Trump's White House Tried To Slow-Walk A Vote On The Epstein Files. It Failed.
HuffPost
The White House quietly lobbied senators to slow-walk a vote to force the release of investigative files on Jeffrey Epstein according to two sources with direct knowledge of the matter.
WASHINGTON, Nov 19 (Reuters) - The White House quietly lobbied senators to slow-walk a vote to force the release of investigative files on Jeffrey Epstein even as President Donald Trump publicly insisted his administration had nothing to hide and urged Congress to act, according to two sources with direct knowledge of the matter.
The effort unraveled on Tuesday when senators approved the measure passed by the Republican-controlled House of Representatives without the changes Trump aides had pressed for, exposing the limits of the president’s sway over his party on an issue that has bedeviled him since he returned to power this year. Trump announced in a social media post on Wednesday that he had signed the measure. His signature capped an extraordinary week that began with Trump reversing course Sunday night to urge House passage of a bill his administration had been trying to stall or head off for months.

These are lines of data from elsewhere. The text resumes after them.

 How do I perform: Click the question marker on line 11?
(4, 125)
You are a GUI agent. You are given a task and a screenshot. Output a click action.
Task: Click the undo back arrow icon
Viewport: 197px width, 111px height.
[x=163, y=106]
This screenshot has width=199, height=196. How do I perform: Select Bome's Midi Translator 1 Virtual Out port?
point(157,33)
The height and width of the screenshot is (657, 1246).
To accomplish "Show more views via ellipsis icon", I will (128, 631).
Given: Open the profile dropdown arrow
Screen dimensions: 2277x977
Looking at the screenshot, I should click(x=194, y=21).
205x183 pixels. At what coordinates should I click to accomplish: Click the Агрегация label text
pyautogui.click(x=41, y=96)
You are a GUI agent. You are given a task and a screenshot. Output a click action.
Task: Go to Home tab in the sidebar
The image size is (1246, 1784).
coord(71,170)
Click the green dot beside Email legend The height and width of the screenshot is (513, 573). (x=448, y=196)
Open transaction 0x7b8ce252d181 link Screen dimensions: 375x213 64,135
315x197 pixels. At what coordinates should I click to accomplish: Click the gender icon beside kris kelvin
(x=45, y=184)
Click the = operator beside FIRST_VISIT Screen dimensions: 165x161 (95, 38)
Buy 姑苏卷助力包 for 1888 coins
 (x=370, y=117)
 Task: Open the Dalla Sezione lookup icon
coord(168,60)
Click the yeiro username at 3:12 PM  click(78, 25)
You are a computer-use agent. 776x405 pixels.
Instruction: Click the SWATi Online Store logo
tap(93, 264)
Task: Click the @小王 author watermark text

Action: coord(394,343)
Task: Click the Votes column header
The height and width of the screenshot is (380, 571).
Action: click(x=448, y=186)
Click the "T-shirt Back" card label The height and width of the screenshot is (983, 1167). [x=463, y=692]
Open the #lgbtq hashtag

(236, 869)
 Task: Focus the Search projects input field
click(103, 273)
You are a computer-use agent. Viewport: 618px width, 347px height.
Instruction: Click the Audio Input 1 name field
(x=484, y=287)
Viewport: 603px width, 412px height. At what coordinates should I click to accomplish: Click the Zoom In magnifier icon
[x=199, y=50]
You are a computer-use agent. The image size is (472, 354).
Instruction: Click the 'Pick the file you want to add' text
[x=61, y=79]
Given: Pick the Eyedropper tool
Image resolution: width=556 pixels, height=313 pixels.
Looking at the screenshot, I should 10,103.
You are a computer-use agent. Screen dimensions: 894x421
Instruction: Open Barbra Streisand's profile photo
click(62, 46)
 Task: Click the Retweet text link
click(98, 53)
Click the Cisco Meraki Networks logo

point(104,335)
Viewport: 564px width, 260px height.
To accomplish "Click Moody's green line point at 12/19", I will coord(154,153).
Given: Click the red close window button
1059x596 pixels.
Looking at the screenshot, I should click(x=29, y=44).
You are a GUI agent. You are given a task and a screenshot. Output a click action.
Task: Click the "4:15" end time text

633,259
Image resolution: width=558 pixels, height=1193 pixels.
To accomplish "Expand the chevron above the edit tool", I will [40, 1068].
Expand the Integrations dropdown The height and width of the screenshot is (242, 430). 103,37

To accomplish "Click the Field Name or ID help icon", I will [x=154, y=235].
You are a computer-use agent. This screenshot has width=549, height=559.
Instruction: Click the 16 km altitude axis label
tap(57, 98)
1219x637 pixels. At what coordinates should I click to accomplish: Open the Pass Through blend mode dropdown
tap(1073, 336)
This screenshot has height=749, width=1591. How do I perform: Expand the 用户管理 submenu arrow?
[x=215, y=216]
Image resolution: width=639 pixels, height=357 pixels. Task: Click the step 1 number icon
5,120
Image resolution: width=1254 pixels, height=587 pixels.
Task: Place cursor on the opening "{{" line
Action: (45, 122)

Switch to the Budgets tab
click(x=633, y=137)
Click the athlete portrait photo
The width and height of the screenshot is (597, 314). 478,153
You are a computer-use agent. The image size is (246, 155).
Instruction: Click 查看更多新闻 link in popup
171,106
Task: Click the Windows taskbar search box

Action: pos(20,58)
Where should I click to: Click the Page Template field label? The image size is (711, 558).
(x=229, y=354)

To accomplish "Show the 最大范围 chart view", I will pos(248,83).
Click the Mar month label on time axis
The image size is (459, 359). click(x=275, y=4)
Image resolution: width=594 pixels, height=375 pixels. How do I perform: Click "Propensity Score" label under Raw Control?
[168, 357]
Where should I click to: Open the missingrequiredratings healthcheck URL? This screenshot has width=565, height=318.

The measure compels the release of U.S. Justice Department files on Epstein, the late convicted sex offender and New York financier who fraternized with some of the most influential men in the country.
PIVOT TO DAMAGE CONTROL
By late Sunday afternoon, top White House aides and the president had concluded their campaign to prevent the vote was failing, and they tried to pivot from prevention to damage control, said the sources, who were not authorized to speak publicly.
White House aides ramped up their outreach to Senate leadership for amendments to the House bill, including redactions to protect victims, as a final effort to influence the measure, the two sources said.